Louis mengambil cangkir itu dan berterima kasih. Kemudian menyesapnya perlahan sambal menatap Berlian. "Pas," ujarnya dan Berlian bernapas lega. "Manis dari kopinya pas, ditambah manisnya senyum kamu, membuat kopi ini jadi terasa istimewa."

Berlian tertawa terbahak-bahak akan gombalan Louis yang sangat receh menurutnya. Dia tidak mengira, pria asing seperti Louis bisa mengeluarkan gombalan seperti itu. Tawa Berlian masih belum berhenti sampai menit-menit selanjutnya, dia sampai menangis karena terlalu lama tertawa.

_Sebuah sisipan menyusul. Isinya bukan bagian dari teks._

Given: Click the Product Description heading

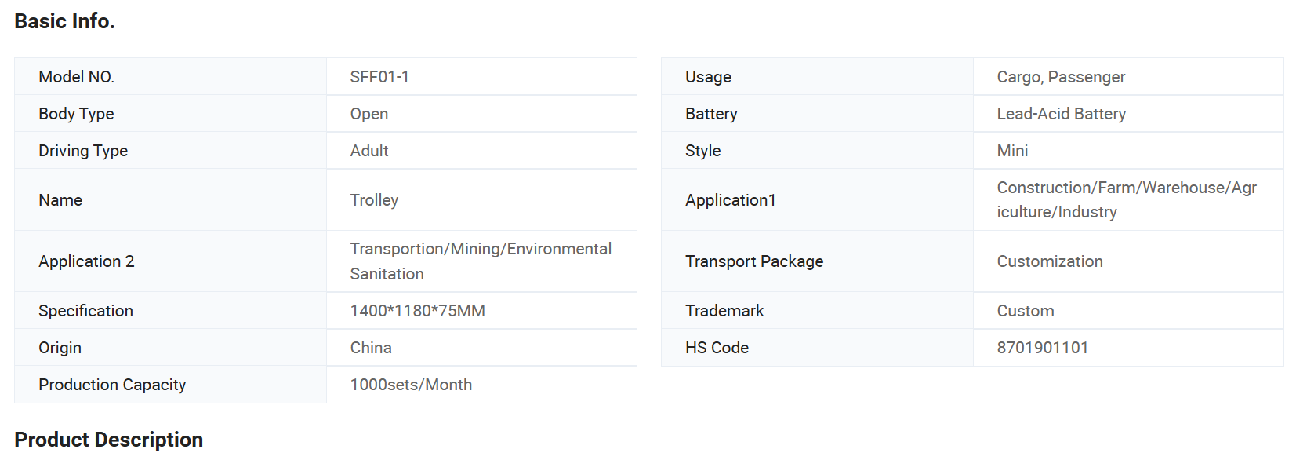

"Gimana kalau nanti malam, kamu kerumah ibumu sama aku?" Pertanyaan Louis berhasil membungkam Berlian dari tawanya. "Aku bisa pura-pura jadi pacarmu, atau kalau mau beneran juga nggak apa-apa."

Seperti terkena serangan jantung. Berlian tidak dapat bergerak. Dia terkejut bukan main akan ucapan Louis. Dia masih mencoba mencerna maksud dibalik 'aku bisa pura-pura jadi pacarmu, atau kalau mau beneran juga nggak apa-apa'.

Apa maksudnya?

"Louis menawarkan diri untuk jadi pacar pura-pura atau beneran?" tanya Berlian dalam hatinya. Dia ingin menjerit akan pikirannya, di waktu yang bersamaan dia juga takut kalau tanggapannya salah. Berlian benar-benar dibuat bingung oleh Louis.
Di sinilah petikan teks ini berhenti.